▶ **Passage**
Response of Escherichia coli hypermutators to selection pressure with antimicrobial agents from different classes

The responses of hypermutable Escherichia coli strains to selection with antibiotics having different endogenous resistance potentials were determined. Selections with rifampicin or ciprofloxacin at 4 x MIC, i.e. conditions where they act as single target agents against RpoB and GyrA, respectively, demonstrated that some hypermutators generated resistant mutants with frequencies up to 1000-fold higher than normal strains. Furthermore, individual mutants recovered from hypermutable hosts often exhibited higher levels of resistance to the drugs than mutants arising in normal hosts. Exposure to ciprofloxacin at 16 x MIC, i.e. conditions where it has low endogenous resistance potential, failed to select resistant mutants in hypermutable or normal hosts (mutation frequency <10(-11)). Consistent with these findings, the highest estimated mutation frequency for selection at 16 x MIC in a hypermutable host would be 4.4 x 10(-15) (mutT), calculated by determining the individual mutation frequencies for first-step ciprofloxacin resistance and second-step resistance arising in hosts already harbouring single first-step mutations in gyrA at codons 83 or 87. The frequency with which second-step ciprofloxacin resistance mutations arose was suppressed in hypermutators and demonstrated at most a 10-fold increase in mutation rate compared with non-hypermutator hosts. Second-step mutants may contain mutations in mar, since a survey of 170 second-step ciprofloxacin-resistant mutants derived from both hypermutator and non-hypermutator parents demonstrated that they all possessed increased resistance to chloramphenicol, a phenotype associated with mar mutations. Exposure to 4 x MIC of d-cycloserine, cefotaxime or polymyxin B (agents with multiple targets or membrane activity) failed to select resistant mutants in normal or hypermutator hosts (mutation frequency <10(-11)); however, continuous culture in the presence of sub-lethal concentrations of d-cycloserine (0.25 x MIC) selected resistant mutants in hypermutators after c. 33 generations, compared with c. 44 generations in normal hosts. Since hypermutable bacteria occur naturally, our data emphasize that successful new drugs will need to possess low endogenous resistance potentials.

▶ **Exercise tasks**
#1 Rewrite the abstract's paragraph beginning "The responses of hypermutable Escherichia coli strains" as a brief bulleted list that keeps its main facts.
#2 Answer these questions from the abstract:
(a) At most how many times higher than in normal strains were the resistant-mutant frequencies in some hypermutators at 4 x MIC of rifampicin or ciprofloxacin?
(b) How many second-step ciprofloxacin-resistant mutants were surveyed?
(c) After about how many generations did sub-lethal d-cycloserine select resistant mutants in hypermutators?
The records after this point are separate material with no connection to the abstract.

▶ **Records provided**
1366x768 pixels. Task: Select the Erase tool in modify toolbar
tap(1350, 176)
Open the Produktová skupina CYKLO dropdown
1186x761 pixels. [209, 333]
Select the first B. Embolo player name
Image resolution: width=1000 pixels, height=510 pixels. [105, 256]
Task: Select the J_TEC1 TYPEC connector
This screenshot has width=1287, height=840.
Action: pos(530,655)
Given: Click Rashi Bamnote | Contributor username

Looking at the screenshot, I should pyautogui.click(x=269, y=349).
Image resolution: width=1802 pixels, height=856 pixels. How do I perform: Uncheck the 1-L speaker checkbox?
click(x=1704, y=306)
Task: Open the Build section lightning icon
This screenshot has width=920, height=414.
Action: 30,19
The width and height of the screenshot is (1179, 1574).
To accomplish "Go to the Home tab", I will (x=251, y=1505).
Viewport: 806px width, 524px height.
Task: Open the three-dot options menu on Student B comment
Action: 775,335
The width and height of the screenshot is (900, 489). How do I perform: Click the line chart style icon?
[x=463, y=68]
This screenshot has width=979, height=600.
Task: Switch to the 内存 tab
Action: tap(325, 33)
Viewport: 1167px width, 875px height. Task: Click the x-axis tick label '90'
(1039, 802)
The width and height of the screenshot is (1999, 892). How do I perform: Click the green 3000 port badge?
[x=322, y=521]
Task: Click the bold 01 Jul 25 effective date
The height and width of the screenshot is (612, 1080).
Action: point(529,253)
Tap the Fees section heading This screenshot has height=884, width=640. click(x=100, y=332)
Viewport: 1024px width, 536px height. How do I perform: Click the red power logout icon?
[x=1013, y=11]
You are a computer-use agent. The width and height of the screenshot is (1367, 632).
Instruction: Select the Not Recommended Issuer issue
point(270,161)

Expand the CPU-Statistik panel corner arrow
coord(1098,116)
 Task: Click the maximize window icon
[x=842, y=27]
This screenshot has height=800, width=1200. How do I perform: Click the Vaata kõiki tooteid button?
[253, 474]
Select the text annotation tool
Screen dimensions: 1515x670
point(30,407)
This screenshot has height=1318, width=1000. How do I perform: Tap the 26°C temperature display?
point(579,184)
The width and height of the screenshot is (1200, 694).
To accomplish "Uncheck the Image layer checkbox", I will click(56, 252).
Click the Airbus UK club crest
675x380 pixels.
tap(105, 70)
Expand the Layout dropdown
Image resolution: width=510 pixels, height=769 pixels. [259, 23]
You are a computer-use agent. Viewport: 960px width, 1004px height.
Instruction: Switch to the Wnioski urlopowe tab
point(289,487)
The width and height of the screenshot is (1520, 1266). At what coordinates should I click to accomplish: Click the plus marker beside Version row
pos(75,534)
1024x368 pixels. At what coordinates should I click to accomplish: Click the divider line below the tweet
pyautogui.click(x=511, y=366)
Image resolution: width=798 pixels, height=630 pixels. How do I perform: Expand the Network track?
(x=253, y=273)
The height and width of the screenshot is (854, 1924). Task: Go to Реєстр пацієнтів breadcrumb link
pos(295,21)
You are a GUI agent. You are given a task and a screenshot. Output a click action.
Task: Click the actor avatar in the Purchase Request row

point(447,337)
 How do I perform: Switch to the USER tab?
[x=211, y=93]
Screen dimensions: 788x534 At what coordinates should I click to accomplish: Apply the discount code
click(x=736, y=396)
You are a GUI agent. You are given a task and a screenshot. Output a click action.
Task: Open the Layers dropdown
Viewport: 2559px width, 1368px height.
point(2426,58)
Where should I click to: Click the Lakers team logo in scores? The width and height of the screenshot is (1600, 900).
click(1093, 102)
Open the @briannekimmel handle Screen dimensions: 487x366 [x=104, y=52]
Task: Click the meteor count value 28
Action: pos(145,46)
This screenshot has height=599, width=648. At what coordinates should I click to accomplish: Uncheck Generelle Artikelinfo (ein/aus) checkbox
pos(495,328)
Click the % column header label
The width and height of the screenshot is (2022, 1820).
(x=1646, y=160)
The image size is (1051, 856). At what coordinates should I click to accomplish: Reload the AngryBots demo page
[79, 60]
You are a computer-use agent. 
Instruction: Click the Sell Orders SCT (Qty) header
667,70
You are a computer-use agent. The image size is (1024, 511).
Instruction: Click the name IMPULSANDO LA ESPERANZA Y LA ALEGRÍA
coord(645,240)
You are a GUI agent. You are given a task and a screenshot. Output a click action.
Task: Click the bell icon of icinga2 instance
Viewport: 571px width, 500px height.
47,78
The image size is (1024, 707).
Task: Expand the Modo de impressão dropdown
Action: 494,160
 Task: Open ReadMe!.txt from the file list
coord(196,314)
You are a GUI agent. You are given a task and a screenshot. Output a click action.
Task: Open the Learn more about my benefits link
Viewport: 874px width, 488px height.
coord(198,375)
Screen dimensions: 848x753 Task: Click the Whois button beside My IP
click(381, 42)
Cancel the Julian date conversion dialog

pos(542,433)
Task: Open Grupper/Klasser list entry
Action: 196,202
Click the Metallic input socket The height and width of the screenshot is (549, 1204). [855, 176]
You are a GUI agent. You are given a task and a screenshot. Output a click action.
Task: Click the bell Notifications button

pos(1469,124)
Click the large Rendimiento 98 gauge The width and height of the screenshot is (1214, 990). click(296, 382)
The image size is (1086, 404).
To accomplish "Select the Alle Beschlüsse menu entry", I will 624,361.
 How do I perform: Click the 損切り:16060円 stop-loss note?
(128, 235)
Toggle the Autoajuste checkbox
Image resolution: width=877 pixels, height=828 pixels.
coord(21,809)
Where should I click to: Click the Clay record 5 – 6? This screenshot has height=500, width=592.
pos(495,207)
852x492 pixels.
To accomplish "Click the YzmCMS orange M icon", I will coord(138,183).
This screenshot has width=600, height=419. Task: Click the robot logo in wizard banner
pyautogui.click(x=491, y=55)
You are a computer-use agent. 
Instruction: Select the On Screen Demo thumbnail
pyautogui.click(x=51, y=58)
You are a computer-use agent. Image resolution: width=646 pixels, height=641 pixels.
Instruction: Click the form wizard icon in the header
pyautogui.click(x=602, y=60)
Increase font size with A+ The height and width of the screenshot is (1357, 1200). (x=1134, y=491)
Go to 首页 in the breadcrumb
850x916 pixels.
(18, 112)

▶ **Expected outputs**
#1
- Hypermutable E. coli strains were tested against antibiotics with different endogenous resistance potentials.
- At 4 x MIC, rifampicin (targeting RpoB) and ciprofloxacin (targeting GyrA) selected resistant mutants in some hypermutators at frequencies up to 1000-fold higher than in normal strains. These mutants often showed higher resistance levels.
- Ciprofloxacin at 16 x MIC selected no resistant mutants in either host type (frequency <10(-11)). The highest estimated frequency in a hypermutator was 4.4 x 10(-15) (mutT), based on first-step and second-step mutation frequencies.
- Second-step ciprofloxacin resistance was suppressed in hypermutators, rising at most 10-fold over normal hosts.
- All 170 second-step mutants surveyed had increased chloramphenicol resistance, which suggests mar mutations.
- At 4 x MIC, d-cycloserine, cefotaxime and polymyxin B selected no resistant mutants in either host type (frequency <10(-11)).
- Sub-lethal d-cycloserine (0.25 x MIC) in continuous culture selected resistant mutants after about 33 generations in hypermutators and about 44 in normal hosts.
- Because hypermutable bacteria occur naturally, new drugs will need low endogenous resistance potentials.

#2
(a) Up to 1000-fold higher.
(b) 170.
(c) About 33 generations.